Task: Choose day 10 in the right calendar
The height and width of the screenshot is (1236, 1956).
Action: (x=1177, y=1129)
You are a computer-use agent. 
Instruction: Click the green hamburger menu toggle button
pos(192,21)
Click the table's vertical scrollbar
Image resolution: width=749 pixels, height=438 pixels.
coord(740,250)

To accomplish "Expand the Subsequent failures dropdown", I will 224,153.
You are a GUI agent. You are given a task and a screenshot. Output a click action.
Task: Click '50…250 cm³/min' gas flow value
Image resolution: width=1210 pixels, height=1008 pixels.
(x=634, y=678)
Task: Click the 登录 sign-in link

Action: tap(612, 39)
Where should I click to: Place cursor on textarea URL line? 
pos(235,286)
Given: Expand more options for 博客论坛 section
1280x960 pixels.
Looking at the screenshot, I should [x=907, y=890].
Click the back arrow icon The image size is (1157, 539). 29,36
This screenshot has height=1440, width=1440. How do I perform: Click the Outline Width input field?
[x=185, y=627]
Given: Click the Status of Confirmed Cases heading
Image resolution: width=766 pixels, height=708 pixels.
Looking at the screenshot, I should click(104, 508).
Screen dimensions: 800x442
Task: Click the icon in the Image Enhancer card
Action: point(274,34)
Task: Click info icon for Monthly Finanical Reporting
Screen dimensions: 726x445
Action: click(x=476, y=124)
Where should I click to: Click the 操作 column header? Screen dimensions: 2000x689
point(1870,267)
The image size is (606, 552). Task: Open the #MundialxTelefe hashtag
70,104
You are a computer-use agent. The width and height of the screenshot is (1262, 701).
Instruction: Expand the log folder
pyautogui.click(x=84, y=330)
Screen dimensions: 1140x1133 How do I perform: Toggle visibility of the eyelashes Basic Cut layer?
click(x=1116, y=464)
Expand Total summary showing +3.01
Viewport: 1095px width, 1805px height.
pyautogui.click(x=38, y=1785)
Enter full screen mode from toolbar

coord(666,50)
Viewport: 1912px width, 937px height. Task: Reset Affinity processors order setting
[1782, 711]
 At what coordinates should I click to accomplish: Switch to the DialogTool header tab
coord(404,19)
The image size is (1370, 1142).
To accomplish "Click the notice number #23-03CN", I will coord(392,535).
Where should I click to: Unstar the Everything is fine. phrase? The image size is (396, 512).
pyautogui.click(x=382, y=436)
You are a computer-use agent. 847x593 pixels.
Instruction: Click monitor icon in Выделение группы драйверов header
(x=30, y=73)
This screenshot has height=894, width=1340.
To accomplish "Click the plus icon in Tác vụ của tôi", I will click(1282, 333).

*Work instruction:* The entries above hold the needed span. Transcribe exactly the lines from the one with "Image resolution: width=749" to the one with "Given: Click the", both included.

*Your solution:*
Image resolution: width=749 pixels, height=438 pixels.
coord(740,250)

To accomplish "Expand the Subsequent failures dropdown", I will 224,153.
You are a GUI agent. You are given a task and a screenshot. Output a click action.
Task: Click '50…250 cm³/min' gas flow value
Image resolution: width=1210 pixels, height=1008 pixels.
(x=634, y=678)
Task: Click the 登录 sign-in link

Action: tap(612, 39)
Where should I click to: Place cursor on textarea URL line? 
pos(235,286)
Given: Expand more options for 博客论坛 section
1280x960 pixels.
Looking at the screenshot, I should [x=907, y=890].
Click the back arrow icon The image size is (1157, 539). 29,36
This screenshot has height=1440, width=1440. How do I perform: Click the Outline Width input field?
[x=185, y=627]
Given: Click the Status of Confirmed Cases heading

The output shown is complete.